> WRITTEN PROBLEM: Quote every one of the rows below verbatim, and leave the pictures out of your answer.

## Start DATA

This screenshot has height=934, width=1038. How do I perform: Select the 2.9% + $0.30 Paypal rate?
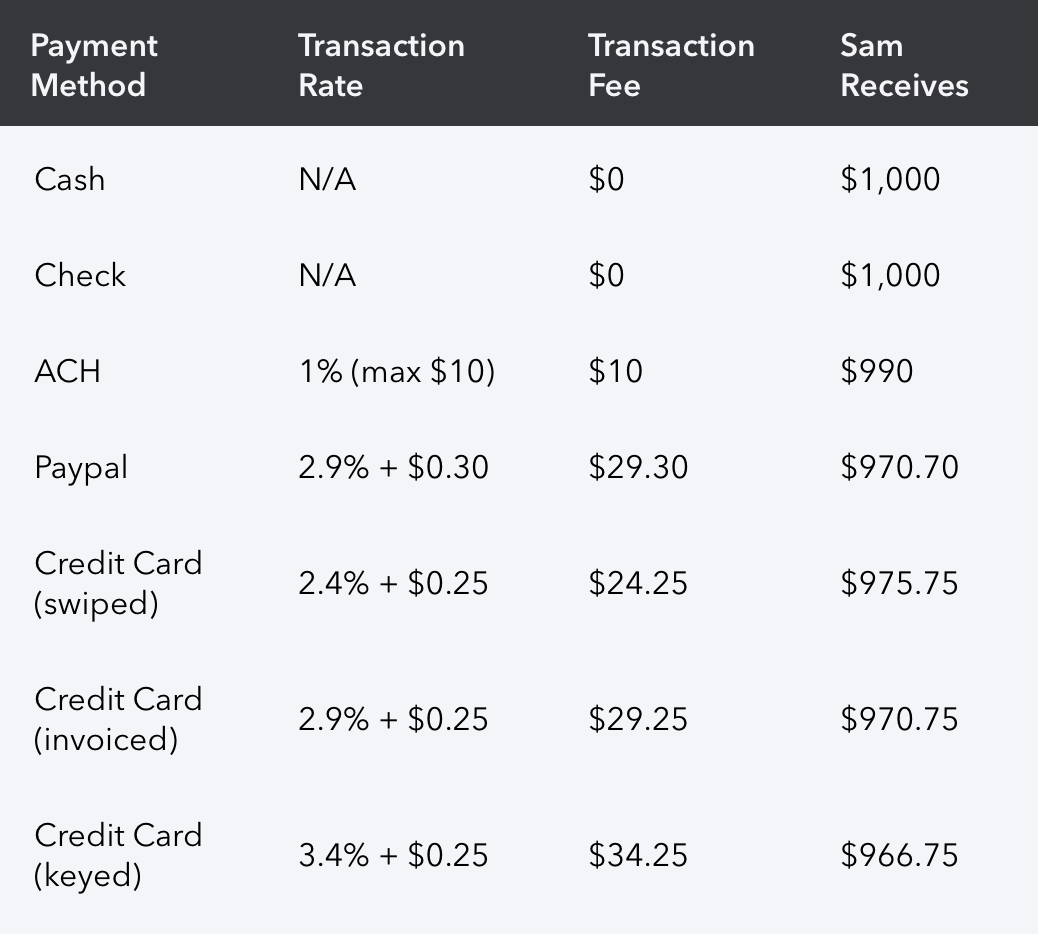pyautogui.click(x=393, y=467)
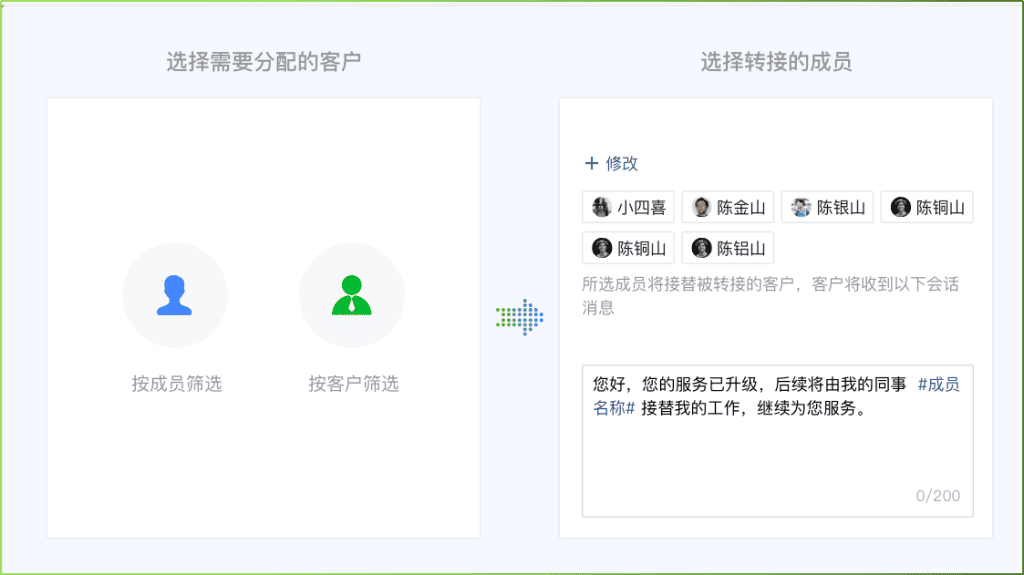Select the 按成员筛选 label
The height and width of the screenshot is (575, 1024).
point(176,383)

## End DATA

> EXPECTED ANSWER:
This screenshot has height=934, width=1038. How do I perform: Select the 2.9% + $0.30 Paypal rate?
pyautogui.click(x=393, y=467)
Select the 按成员筛选 label
The height and width of the screenshot is (575, 1024).
point(176,383)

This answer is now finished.